▶ _What is required_: Would you reproduce exactly the lines below from the one holding "Configuración de cookies (803, 842)" through the one holding "Volver (27, 52)", inclusive, and no others?

▶ _Supplied records_:
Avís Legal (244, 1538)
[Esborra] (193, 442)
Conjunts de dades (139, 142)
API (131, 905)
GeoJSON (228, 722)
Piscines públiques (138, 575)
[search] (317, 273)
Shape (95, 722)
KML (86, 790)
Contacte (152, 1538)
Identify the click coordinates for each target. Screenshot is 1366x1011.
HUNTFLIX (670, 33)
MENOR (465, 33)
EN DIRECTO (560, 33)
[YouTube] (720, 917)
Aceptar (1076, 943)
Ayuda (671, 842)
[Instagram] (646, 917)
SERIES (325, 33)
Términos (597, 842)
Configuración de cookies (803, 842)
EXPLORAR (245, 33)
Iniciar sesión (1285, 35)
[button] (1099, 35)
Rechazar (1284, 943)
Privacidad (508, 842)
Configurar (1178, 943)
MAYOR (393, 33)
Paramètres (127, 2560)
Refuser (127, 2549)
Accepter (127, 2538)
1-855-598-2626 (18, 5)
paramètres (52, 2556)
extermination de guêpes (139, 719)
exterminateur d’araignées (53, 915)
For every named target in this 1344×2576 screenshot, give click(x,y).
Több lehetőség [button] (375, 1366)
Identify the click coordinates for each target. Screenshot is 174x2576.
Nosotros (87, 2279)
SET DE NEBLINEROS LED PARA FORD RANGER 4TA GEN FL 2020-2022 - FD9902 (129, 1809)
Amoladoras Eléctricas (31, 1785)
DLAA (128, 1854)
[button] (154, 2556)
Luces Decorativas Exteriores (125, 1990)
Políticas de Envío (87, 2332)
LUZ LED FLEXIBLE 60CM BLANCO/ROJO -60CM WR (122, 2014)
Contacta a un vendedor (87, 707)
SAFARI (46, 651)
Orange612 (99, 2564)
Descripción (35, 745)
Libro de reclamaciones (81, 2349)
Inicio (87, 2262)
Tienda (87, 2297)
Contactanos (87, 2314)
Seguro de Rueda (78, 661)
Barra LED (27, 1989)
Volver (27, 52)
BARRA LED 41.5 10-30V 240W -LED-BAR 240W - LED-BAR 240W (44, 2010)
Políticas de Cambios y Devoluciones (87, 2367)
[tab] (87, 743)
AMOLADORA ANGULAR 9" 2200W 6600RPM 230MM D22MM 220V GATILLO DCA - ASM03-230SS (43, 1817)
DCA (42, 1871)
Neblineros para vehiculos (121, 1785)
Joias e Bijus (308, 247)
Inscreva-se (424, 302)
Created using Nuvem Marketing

▶ _Answer to the problem_:
Configuración de cookies (803, 842)
EXPLORAR (245, 33)
Iniciar sesión (1285, 35)
[button] (1099, 35)
Rechazar (1284, 943)
Privacidad (508, 842)
Configurar (1178, 943)
MAYOR (393, 33)
Paramètres (127, 2560)
Refuser (127, 2549)
Accepter (127, 2538)
1-855-598-2626 (18, 5)
paramètres (52, 2556)
extermination de guêpes (139, 719)
exterminateur d’araignées (53, 915)
For every named target in this 1344×2576 screenshot, give click(x,y).
Több lehetőség [button] (375, 1366)
Identify the click coordinates for each target. Screenshot is 174x2576.
Nosotros (87, 2279)
SET DE NEBLINEROS LED PARA FORD RANGER 4TA GEN FL 2020-2022 - FD9902 (129, 1809)
Amoladoras Eléctricas (31, 1785)
DLAA (128, 1854)
[button] (154, 2556)
Luces Decorativas Exteriores (125, 1990)
Políticas de Envío (87, 2332)
LUZ LED FLEXIBLE 60CM BLANCO/ROJO -60CM WR (122, 2014)
Contacta a un vendedor (87, 707)
SAFARI (46, 651)
Orange612 (99, 2564)
Descripción (35, 745)
Libro de reclamaciones (81, 2349)
Inicio (87, 2262)
Tienda (87, 2297)
Contactanos (87, 2314)
Seguro de Rueda (78, 661)
Barra LED (27, 1989)
Volver (27, 52)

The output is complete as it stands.